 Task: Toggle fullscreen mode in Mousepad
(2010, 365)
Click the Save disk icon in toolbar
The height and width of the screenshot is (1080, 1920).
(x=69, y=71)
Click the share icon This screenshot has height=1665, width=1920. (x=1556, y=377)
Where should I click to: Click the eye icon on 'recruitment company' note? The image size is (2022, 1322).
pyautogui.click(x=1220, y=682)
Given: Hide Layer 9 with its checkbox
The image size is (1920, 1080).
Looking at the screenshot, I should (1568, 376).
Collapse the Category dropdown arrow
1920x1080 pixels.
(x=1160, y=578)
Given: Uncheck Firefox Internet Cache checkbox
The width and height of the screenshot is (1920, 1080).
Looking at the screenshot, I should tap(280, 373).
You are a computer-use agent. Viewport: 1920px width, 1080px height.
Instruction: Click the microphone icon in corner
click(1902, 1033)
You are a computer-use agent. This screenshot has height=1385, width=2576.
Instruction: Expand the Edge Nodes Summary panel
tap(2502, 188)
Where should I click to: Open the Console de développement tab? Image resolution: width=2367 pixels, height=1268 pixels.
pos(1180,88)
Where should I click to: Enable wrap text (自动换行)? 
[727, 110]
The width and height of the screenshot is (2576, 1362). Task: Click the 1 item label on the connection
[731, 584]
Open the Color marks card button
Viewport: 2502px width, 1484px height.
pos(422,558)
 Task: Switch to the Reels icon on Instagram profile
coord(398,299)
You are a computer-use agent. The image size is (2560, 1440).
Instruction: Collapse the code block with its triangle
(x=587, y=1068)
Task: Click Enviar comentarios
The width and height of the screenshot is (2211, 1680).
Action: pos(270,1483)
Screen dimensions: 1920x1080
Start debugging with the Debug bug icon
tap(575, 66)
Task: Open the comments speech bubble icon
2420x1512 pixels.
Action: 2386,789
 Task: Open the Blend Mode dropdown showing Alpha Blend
----------
◆ Task to complete ◆
Make an exact copy of every record listed above.

◆ Response ◆
 Task: Toggle fullscreen mode in Mousepad
(2010, 365)
Click the Save disk icon in toolbar
The height and width of the screenshot is (1080, 1920).
(x=69, y=71)
Click the share icon This screenshot has height=1665, width=1920. (x=1556, y=377)
Where should I click to: Click the eye icon on 'recruitment company' note? The image size is (2022, 1322).
pyautogui.click(x=1220, y=682)
Given: Hide Layer 9 with its checkbox
The image size is (1920, 1080).
Looking at the screenshot, I should (1568, 376).
Collapse the Category dropdown arrow
1920x1080 pixels.
(x=1160, y=578)
Given: Uncheck Firefox Internet Cache checkbox
The width and height of the screenshot is (1920, 1080).
Looking at the screenshot, I should tap(280, 373).
You are a computer-use agent. Viewport: 1920px width, 1080px height.
Instruction: Click the microphone icon in corner
click(1902, 1033)
You are a computer-use agent. This screenshot has height=1385, width=2576.
Instruction: Expand the Edge Nodes Summary panel
tap(2502, 188)
Where should I click to: Open the Console de développement tab? Image resolution: width=2367 pixels, height=1268 pixels.
pos(1180,88)
Where should I click to: Enable wrap text (自动换行)? 
[727, 110]
The width and height of the screenshot is (2576, 1362). Task: Click the 1 item label on the connection
[731, 584]
Open the Color marks card button
Viewport: 2502px width, 1484px height.
pos(422,558)
 Task: Switch to the Reels icon on Instagram profile
coord(398,299)
You are a computer-use agent. The image size is (2560, 1440).
Instruction: Collapse the code block with its triangle
(x=587, y=1068)
Task: Click Enviar comentarios
The width and height of the screenshot is (2211, 1680).
Action: pos(270,1483)
Screen dimensions: 1920x1080
Start debugging with the Debug bug icon
tap(575, 66)
Task: Open the comments speech bubble icon
2420x1512 pixels.
Action: 2386,789
 Task: Open the Blend Mode dropdown showing Alpha Blend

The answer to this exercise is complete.